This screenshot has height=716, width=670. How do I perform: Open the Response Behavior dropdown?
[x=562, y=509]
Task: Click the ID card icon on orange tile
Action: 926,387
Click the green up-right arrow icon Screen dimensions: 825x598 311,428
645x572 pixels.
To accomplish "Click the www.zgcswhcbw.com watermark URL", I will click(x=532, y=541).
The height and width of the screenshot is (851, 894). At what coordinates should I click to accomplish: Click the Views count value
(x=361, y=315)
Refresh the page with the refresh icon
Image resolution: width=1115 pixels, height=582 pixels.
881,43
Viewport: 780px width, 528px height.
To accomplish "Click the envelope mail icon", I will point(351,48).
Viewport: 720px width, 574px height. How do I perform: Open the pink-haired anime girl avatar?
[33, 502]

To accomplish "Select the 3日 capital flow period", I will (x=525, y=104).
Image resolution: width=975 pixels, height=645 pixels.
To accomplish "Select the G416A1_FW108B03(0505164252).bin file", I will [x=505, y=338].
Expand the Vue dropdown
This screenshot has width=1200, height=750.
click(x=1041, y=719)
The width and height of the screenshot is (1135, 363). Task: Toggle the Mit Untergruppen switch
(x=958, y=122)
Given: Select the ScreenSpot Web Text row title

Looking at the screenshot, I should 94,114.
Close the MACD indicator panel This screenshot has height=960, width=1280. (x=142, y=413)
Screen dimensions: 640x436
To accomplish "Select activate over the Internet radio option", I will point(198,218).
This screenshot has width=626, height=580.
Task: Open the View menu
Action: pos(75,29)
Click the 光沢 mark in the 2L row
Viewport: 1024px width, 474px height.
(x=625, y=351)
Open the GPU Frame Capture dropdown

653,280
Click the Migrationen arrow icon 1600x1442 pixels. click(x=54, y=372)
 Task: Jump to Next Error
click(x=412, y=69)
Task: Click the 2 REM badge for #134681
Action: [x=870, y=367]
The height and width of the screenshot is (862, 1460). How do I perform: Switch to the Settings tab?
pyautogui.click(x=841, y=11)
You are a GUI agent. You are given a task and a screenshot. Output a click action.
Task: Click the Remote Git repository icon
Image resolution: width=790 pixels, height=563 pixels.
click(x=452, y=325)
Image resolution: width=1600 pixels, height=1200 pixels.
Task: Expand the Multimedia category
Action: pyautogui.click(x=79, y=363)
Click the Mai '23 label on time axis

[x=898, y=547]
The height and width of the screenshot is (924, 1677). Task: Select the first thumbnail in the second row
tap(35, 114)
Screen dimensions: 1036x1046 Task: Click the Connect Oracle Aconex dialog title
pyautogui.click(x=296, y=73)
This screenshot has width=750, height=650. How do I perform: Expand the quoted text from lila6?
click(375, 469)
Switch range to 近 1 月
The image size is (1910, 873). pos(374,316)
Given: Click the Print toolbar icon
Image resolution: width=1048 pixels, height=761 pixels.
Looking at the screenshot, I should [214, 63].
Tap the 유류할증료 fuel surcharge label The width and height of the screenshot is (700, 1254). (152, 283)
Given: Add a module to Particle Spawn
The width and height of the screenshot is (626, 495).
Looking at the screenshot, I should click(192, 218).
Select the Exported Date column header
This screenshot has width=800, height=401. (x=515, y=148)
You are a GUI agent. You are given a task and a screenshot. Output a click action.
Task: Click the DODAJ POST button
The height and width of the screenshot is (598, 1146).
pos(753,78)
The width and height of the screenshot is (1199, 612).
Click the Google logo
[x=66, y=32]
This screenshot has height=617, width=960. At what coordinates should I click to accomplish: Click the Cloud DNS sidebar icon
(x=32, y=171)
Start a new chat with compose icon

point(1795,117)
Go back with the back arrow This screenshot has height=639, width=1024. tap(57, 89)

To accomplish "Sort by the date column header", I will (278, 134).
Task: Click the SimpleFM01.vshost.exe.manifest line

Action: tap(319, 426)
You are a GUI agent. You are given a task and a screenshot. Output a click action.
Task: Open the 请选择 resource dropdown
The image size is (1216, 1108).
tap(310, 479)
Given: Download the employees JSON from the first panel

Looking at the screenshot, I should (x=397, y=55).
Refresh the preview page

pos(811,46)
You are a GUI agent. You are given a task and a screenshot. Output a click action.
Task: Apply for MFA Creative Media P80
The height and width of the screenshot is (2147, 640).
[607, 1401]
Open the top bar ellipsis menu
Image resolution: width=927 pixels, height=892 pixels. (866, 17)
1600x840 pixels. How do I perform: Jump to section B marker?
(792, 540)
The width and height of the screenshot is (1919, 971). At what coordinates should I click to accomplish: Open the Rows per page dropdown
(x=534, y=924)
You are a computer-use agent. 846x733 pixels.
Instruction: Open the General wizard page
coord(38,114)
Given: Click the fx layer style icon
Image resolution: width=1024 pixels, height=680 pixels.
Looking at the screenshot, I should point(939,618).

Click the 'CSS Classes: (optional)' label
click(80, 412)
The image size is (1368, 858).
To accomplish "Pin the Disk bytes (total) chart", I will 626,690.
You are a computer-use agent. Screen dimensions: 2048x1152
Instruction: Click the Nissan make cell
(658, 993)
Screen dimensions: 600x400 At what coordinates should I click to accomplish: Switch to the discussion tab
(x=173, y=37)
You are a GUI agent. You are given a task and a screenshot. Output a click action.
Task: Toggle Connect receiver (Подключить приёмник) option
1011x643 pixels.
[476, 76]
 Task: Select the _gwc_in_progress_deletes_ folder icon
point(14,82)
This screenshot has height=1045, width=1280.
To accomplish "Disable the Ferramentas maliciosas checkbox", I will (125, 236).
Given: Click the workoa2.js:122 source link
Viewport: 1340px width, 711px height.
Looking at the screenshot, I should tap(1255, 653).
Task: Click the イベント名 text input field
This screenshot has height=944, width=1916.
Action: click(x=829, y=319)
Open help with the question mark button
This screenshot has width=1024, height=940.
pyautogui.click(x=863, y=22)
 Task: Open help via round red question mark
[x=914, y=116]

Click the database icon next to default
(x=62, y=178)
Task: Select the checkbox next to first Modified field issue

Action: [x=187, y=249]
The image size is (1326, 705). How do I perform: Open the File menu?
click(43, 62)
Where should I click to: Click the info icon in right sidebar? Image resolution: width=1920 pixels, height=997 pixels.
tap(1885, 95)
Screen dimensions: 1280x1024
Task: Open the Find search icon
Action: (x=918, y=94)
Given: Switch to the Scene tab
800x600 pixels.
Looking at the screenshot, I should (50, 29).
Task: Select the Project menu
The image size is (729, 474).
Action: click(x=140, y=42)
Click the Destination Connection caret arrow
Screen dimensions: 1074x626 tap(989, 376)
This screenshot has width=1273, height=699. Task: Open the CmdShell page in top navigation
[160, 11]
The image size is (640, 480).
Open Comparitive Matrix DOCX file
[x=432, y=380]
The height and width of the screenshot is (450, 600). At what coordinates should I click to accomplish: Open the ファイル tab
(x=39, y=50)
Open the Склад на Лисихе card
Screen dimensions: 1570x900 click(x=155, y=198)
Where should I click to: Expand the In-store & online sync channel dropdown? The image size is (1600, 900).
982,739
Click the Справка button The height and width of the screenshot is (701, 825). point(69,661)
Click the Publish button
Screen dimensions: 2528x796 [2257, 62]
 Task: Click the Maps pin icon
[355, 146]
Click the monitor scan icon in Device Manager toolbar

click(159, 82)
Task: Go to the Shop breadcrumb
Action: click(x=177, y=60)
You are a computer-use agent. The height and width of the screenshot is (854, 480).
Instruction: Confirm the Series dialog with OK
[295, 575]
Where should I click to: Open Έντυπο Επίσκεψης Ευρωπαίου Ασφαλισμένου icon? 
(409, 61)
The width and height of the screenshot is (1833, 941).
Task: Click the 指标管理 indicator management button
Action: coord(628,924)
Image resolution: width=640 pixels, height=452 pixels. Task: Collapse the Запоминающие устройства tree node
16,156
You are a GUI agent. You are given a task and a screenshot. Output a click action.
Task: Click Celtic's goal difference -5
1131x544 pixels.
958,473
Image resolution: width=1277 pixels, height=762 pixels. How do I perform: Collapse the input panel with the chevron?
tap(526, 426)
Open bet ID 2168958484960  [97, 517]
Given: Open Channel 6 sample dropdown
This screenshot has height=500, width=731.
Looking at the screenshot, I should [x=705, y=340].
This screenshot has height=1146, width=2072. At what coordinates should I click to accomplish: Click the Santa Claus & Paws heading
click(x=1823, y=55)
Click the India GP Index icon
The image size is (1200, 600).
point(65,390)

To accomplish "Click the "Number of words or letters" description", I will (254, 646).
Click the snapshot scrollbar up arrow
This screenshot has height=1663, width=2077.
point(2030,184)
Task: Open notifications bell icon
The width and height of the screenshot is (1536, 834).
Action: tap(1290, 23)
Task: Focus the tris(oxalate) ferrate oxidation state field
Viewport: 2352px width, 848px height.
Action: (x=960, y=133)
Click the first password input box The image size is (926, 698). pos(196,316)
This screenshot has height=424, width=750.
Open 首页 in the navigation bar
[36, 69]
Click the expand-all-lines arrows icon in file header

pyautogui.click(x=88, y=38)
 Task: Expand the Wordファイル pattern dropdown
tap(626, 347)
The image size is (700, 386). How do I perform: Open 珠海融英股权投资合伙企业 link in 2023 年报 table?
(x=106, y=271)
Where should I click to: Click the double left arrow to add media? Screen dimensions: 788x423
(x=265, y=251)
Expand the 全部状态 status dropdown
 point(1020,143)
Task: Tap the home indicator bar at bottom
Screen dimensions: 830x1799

----

Instructions to follow: Starting at the line that contains "Click the expand-all-lines", retype each line through the end of the listing above and nothing else.

Task solution:
Click the expand-all-lines arrows icon in file header

pyautogui.click(x=88, y=38)
 Task: Expand the Wordファイル pattern dropdown
tap(626, 347)
The image size is (700, 386). How do I perform: Open 珠海融英股权投资合伙企业 link in 2023 年报 table?
(x=106, y=271)
Where should I click to: Click the double left arrow to add media? Screen dimensions: 788x423
(x=265, y=251)
Expand the 全部状态 status dropdown
 point(1020,143)
Task: Tap the home indicator bar at bottom
Screen dimensions: 830x1799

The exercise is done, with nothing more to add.